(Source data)
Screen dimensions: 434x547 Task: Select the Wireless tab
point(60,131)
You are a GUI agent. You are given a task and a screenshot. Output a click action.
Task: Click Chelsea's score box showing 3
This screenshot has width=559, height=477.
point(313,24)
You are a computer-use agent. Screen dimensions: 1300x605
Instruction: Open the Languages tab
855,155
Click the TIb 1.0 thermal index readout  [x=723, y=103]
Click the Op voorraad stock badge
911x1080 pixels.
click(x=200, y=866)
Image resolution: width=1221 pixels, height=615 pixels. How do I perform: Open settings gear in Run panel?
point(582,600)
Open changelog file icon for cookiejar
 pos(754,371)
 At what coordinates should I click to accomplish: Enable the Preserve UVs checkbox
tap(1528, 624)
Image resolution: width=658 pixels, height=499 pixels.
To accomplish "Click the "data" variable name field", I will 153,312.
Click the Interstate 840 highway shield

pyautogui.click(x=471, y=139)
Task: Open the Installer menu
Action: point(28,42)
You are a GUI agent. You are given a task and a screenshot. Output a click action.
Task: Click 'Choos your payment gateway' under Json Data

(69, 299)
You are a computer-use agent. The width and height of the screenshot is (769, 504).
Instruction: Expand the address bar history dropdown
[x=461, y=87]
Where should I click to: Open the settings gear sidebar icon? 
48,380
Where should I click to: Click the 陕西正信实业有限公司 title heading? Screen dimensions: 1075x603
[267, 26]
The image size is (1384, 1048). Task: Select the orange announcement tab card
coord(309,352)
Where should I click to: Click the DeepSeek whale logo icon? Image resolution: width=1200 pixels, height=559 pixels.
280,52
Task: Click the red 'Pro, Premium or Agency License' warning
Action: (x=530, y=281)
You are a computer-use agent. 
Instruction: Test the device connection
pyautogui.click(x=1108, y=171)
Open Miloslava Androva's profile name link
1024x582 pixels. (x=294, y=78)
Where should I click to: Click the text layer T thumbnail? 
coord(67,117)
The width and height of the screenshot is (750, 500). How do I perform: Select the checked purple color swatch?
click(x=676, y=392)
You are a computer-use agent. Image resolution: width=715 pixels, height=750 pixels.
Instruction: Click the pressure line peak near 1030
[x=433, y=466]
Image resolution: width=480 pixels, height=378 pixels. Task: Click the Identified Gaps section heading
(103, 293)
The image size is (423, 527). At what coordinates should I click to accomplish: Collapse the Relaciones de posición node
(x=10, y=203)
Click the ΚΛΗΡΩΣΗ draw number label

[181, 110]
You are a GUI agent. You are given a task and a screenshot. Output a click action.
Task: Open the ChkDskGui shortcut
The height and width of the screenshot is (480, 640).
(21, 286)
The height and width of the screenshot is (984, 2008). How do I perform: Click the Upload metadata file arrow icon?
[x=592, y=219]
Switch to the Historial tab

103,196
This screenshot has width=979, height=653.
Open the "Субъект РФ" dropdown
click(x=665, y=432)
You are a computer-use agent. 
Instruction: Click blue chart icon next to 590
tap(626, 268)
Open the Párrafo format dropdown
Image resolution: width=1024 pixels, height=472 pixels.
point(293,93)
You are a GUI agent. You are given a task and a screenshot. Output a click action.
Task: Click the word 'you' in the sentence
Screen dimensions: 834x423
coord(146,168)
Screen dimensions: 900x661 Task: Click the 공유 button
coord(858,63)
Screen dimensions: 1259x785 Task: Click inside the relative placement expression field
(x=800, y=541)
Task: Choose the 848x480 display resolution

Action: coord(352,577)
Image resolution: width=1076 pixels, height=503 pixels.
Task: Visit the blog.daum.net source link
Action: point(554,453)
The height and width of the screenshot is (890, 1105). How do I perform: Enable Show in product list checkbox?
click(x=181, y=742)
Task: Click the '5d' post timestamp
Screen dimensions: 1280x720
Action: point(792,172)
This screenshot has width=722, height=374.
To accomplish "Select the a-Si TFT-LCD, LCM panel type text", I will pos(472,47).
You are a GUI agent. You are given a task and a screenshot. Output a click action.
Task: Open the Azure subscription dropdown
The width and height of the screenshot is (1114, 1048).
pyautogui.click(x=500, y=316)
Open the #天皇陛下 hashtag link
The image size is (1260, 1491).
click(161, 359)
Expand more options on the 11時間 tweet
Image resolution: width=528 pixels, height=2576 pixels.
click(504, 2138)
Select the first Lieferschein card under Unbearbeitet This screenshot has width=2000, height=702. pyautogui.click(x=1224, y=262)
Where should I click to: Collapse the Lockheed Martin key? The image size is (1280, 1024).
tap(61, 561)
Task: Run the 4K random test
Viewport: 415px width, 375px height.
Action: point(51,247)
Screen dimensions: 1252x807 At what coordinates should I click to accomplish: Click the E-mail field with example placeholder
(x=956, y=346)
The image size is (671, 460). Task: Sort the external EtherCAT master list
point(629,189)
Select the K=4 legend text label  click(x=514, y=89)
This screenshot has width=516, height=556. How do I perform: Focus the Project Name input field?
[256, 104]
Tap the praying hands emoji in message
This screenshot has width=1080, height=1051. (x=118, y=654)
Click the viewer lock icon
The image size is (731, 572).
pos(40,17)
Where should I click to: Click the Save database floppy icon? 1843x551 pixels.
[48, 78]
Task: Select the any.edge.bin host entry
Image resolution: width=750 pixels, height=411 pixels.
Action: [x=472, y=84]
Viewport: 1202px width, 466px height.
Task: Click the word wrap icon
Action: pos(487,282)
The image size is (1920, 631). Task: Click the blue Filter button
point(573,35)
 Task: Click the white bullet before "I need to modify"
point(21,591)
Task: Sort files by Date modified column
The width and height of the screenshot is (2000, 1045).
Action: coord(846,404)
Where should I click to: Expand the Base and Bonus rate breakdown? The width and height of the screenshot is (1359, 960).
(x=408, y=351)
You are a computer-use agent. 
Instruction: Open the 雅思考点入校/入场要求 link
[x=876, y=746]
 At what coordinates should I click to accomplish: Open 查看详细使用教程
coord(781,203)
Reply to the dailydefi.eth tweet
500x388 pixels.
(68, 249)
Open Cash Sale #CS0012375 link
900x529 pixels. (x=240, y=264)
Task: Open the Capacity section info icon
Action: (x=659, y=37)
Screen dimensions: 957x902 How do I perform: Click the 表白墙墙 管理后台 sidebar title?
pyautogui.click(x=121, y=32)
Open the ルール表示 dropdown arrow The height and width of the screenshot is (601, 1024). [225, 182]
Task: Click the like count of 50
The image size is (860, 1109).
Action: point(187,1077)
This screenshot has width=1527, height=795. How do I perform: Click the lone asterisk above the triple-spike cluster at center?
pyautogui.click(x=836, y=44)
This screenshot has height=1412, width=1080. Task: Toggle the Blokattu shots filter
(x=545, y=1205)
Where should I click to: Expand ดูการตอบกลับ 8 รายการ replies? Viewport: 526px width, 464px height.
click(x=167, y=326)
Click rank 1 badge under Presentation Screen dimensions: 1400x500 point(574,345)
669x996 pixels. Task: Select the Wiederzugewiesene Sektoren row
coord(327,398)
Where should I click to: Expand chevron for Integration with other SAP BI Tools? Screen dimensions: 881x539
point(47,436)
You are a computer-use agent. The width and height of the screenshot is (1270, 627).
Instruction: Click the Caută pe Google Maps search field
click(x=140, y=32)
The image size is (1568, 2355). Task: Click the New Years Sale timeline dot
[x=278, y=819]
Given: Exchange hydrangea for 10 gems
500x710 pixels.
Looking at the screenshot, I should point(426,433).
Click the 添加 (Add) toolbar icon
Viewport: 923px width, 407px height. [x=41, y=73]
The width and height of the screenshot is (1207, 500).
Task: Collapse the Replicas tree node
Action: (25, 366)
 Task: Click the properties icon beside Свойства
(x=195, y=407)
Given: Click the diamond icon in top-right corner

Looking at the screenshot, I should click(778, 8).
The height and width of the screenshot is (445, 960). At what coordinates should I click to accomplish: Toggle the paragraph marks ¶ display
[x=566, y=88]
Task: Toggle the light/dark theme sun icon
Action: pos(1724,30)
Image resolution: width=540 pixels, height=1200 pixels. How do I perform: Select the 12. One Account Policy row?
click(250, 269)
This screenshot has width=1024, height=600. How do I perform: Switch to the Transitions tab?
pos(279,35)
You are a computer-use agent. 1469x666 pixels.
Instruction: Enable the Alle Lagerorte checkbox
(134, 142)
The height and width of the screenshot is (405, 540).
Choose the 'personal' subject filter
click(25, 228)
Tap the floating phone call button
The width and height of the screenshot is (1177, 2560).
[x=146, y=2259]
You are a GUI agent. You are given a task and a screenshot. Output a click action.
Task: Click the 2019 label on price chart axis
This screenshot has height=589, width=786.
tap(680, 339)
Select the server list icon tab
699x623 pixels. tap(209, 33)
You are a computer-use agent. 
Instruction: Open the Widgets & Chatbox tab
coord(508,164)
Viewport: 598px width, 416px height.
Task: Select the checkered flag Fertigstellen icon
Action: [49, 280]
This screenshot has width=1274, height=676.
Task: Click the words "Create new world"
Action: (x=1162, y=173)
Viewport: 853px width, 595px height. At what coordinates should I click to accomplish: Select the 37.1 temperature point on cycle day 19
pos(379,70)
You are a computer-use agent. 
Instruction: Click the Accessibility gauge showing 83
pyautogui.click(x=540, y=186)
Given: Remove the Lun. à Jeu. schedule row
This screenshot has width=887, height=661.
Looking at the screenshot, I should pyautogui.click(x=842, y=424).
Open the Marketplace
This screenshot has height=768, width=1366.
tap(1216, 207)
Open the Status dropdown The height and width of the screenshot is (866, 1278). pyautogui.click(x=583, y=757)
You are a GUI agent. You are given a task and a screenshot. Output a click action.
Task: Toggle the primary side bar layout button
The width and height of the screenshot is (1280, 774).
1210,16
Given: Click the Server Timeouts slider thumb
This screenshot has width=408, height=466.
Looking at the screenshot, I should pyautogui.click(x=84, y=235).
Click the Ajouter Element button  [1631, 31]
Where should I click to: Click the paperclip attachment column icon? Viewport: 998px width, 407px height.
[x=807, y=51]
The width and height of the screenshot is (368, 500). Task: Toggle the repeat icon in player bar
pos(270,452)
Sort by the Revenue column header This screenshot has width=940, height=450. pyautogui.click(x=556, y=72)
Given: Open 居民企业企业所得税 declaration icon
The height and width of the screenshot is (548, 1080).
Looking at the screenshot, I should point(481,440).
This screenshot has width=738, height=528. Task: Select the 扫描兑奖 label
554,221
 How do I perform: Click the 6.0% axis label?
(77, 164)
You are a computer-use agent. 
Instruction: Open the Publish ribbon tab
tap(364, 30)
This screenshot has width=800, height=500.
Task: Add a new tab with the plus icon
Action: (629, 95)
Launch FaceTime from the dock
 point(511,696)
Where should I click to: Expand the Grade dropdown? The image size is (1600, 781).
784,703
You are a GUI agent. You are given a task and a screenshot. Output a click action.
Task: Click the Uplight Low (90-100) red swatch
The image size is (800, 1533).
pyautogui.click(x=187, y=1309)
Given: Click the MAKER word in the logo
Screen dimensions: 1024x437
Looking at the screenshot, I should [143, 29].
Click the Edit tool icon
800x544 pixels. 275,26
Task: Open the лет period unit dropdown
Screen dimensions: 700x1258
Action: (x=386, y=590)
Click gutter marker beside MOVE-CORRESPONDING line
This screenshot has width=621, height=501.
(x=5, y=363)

*Task prompt*: Starting at the top of the data above, repeat every line exactly until the line containing "You are a computer-use agent. Screen" has been given, then stop.

*Answer*:
Screen dimensions: 434x547 Task: Select the Wireless tab
point(60,131)
You are a GUI agent. You are given a task and a screenshot. Output a click action.
Task: Click Chelsea's score box showing 3
This screenshot has width=559, height=477.
point(313,24)
You are a computer-use agent. Screen dimensions: 1300x605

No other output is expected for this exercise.